American Queen

Page 90

Don’t make him suffer for loving you. I don’t.

Ash knew all along. Ash always knows. And instead of reacting in any number of fair or understandable ways—with demands or denial or coldness—his reaction instead has been to be honest about his feelings. To share. To stay and not pull back. To remain in relationship with a best friend and a fiancée who secretly love each other.

All of a sudden, my heart hurts for Ash most of all. As if it weren’t enough to be President, to have to shoulder the burden of us, Embry and me, and still remain loving and honest as he did so?

Well, honest about everything except whatever exists between him and Embry.

I feel impaled with all these contradictory feelings, and I can’t fight it any more.

“Yes, I love you,” I admit brokenly. “I fell in love that night in Chicago and I couldn’t stop being in love, even after you abandoned me. I couldn’t stop being in love with you even when I started seeing Ash. Yes, I want you. All the time. I want you both, I want you and Ash, and I can’t stop myself from all this wanting, even though it’ll damn me to hell. And I almost like it when you fuck all those other women because it gives me a reason to hate you, to feel like, just for a moment, I’m free from loving you. But I’m lying to myself. I’m never really free. You could walk in smelling like another woman—tasting like her—and if I could, I’d still throw myself at your feet.”

I can see that I’m wrecking him, every word a slice across that beautiful face as we whirl across the dance floor.

“It makes me desolate, Embry, hollow and hurting and I hate myself sometimes but I can’t stop wishing for you. I feel like a liar. Like a snake or a…I don’t know, a man eater or something.”

That coaxes a faint smile to that perfect mouth. “I don’t think you can be a man eater if you only eat two men.”

I look up at him and at that smile, and my courage finds me.

Now.

Tonight.

It can’t wait any longer.

“I saw you and Ash on Christmas Eve.”

He actually stumbles as we dance, missing a step and quickly correcting himself. “What?”

“Under the mistletoe.
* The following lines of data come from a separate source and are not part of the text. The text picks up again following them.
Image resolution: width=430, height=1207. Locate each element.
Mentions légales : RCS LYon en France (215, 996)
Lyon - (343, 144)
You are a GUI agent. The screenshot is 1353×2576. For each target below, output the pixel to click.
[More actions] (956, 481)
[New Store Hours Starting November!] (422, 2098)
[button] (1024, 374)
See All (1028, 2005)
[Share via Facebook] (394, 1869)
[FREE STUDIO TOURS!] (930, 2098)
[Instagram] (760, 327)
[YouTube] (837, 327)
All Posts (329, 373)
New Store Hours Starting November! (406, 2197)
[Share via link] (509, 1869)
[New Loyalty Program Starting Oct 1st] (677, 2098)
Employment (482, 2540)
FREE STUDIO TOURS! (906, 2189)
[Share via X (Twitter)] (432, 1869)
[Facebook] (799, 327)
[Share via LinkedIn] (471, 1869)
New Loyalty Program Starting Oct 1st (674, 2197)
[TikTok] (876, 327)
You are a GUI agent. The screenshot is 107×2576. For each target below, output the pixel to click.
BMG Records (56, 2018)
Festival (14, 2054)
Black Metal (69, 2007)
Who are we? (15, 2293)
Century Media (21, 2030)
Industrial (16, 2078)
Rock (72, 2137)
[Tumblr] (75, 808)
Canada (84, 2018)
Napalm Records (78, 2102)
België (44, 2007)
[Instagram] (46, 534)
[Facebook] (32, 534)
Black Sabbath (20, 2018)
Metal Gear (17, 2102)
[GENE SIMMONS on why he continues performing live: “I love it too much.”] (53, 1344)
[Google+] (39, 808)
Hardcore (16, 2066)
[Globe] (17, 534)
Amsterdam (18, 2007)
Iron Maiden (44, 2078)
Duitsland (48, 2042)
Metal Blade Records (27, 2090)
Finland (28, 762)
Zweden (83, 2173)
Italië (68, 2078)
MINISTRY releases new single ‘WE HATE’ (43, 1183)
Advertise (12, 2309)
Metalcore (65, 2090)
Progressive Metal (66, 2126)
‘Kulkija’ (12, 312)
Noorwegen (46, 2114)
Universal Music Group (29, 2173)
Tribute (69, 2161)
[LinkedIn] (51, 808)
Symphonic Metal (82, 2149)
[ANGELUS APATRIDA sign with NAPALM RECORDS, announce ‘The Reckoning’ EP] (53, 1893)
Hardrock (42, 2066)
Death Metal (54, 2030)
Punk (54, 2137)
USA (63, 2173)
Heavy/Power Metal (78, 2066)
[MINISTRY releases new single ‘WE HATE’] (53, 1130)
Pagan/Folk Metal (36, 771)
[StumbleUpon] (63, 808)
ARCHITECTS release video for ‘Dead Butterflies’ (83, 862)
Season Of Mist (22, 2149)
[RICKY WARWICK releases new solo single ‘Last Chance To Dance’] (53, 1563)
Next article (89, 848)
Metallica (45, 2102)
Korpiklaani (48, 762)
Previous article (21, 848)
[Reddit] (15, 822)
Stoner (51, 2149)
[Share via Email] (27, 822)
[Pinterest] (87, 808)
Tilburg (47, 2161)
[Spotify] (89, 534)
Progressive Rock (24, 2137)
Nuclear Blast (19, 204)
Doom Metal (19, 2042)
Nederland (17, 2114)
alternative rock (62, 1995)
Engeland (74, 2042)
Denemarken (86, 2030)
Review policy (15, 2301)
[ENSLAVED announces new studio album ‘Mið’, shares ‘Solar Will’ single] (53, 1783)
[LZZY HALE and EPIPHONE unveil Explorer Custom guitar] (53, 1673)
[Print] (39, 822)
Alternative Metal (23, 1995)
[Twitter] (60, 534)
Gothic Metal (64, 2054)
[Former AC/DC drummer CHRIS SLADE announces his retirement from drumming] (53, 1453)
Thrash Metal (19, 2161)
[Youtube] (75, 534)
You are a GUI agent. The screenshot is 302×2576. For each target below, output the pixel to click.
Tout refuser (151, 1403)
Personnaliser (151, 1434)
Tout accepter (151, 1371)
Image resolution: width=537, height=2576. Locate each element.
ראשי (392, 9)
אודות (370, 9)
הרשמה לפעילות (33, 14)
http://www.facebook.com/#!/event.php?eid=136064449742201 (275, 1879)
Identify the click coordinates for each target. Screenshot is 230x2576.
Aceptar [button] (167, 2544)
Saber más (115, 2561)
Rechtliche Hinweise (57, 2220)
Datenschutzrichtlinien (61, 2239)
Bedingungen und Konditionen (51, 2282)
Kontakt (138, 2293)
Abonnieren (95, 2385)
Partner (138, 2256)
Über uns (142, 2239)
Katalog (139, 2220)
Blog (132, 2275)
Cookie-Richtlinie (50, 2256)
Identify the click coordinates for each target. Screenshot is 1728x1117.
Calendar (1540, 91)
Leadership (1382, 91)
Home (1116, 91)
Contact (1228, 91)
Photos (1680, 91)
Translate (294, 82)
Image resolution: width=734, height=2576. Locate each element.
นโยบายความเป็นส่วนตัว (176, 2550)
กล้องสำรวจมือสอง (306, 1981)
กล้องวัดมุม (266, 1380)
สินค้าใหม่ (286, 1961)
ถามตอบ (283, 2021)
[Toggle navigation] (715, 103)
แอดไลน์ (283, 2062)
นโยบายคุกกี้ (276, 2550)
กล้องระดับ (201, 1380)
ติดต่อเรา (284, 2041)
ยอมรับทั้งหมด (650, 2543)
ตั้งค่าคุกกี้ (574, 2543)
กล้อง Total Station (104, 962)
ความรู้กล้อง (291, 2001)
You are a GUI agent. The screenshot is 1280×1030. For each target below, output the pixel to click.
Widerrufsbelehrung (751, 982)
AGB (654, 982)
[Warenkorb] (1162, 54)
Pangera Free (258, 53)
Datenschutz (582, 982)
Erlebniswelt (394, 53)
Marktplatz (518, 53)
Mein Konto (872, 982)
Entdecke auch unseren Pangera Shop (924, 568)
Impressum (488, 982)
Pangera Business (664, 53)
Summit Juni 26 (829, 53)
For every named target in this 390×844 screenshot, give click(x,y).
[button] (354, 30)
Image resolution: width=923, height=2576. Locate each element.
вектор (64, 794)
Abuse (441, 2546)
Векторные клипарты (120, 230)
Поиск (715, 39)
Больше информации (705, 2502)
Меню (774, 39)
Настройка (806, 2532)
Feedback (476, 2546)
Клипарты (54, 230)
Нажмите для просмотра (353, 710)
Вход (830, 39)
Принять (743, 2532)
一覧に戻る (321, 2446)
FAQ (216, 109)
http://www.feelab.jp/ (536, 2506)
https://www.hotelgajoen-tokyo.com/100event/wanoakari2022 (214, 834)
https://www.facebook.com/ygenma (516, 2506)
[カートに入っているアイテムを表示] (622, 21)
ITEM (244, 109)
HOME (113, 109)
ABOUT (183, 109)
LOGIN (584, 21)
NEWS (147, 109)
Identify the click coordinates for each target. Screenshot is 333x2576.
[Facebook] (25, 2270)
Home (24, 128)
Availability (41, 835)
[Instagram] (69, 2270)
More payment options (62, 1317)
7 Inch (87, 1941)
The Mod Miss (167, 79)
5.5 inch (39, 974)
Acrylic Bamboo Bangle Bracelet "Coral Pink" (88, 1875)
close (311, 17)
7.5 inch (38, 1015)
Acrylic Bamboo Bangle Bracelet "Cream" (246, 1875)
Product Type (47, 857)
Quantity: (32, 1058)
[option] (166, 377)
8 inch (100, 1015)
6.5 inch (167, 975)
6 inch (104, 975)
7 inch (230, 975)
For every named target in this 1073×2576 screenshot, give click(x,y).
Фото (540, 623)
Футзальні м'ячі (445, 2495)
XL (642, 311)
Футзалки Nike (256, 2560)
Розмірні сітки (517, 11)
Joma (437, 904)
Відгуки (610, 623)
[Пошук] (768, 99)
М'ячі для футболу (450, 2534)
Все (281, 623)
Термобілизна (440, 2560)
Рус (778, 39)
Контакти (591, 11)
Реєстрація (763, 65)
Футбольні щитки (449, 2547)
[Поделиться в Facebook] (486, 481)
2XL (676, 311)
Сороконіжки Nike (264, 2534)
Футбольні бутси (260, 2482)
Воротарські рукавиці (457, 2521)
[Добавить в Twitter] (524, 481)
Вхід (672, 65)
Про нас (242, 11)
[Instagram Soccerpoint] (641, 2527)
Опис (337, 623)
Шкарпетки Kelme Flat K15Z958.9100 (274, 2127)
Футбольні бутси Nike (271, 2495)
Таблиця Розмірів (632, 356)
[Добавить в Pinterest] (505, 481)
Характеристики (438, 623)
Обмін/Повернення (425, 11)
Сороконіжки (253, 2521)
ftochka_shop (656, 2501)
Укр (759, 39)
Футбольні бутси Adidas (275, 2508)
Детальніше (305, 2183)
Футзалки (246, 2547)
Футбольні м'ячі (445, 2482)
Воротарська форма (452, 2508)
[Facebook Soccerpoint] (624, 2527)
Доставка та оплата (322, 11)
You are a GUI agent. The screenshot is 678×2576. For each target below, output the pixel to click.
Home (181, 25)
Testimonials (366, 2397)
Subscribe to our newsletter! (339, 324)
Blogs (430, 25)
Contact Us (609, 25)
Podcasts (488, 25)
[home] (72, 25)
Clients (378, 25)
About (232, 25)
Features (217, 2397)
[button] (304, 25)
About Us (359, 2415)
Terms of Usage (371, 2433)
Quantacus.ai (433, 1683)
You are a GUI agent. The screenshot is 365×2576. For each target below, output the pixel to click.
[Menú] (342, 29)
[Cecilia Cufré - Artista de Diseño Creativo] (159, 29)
I had been asleep, but I woke up and decided to go find something to eat…and instead I found you kissing him.”

He lets out a breath. “Greer. Wait. It’s not…”

“It’s not what I think?” I look up into those blue eyes. “The two men I love aren’t also in love with each other?”

Eyelashes down and then back up. “I don’t know if he loves me,” Embry says, as if that’s a real answer. “And it hasn’t happened since. Or before. I mean, before like when you and Ash were dating.”

“So it was the first time since Ash and I started dating. But you have kissed before that?”

“This really should be something you and Ash talk about,” Embry says, and there’s a wild discomfort in his voice, the repressed panic of a cornered animal.

“But it’s your story too,” I point out. “And now it’s mine. I deserve to know, Embry. We haven’t so much as talked about the weather without Ash in the room, but you think it’s okay for you two to sneak off and make out in the dark?”

The words are angry. Hell, I’m angry all over again.

“No,” he says wretchedly. “It’s not okay.”

“Then tell me the truth! Don’t I at least deserve that?”

He gives a ragged sigh. “What do you want to know?”

“All of it. Everything. Why you kissed that night. Your first kiss. If you’ve fucked. If you still want to fuck.”

The expression on his face is a mangle of panic and apology and lust, and on him, it looks beautiful. Sensual and haunted. Before I can stop myself, I slide my hand up to his face, my fingertips ghosting across his perfect cheekbones and chiseled jaw. He swallows.

“It started in Carpathia,” he says. “In the village of Caledonia. Do you remember it?”

“The battle where he saved you.”

“It wasn’t a battle. Not like you’d normally think of. It was almost a massacre, a complete ambush. The village was evacuated, and we thought it was empty. Our plan was to establish a presence there and then begin moving up the valley, to where we thought the Carpathians were encamped.”

“But they were there.”

“They were there,” Embry confirms, his face shadowed with the memory. “They waited until we were doing a building check, this apartment tower, and then they started picking us off. We sheltered inside to fight back, which had been their plan all along. You couldn’t walk through this place without tripping claymores left and right and they’d taken out the windows on the lower floors so they could throw in grenades.”

“Jesus Christ,” I say, shaken. It’s one thing to watch war on television, to listen to the generals testify in Congress, to read articles from embedded journalists. But to hear a soldier speak about it is such a stark reminder that all those explosions and fires, all that rubble and broken glass—that happened around people. To people. Real men and women, dead or injured, exposed to the most depraved barbarity imaginable.

The music changes to a slow waltz, and Embry unconsciously changes his steps to match the music. I follow suit, and he keeps talking. “Ash saved us. He was the only one to think of the elevator shafts. Everyone wanted to go up to the roof, wait for a helicopter, but Ash insisted it was too dangerous. What if a Carpathian helicopter came first? He sent everyone down to the service floor and told them to go out the basement windows, but only if they faced the forest and only once he said so.”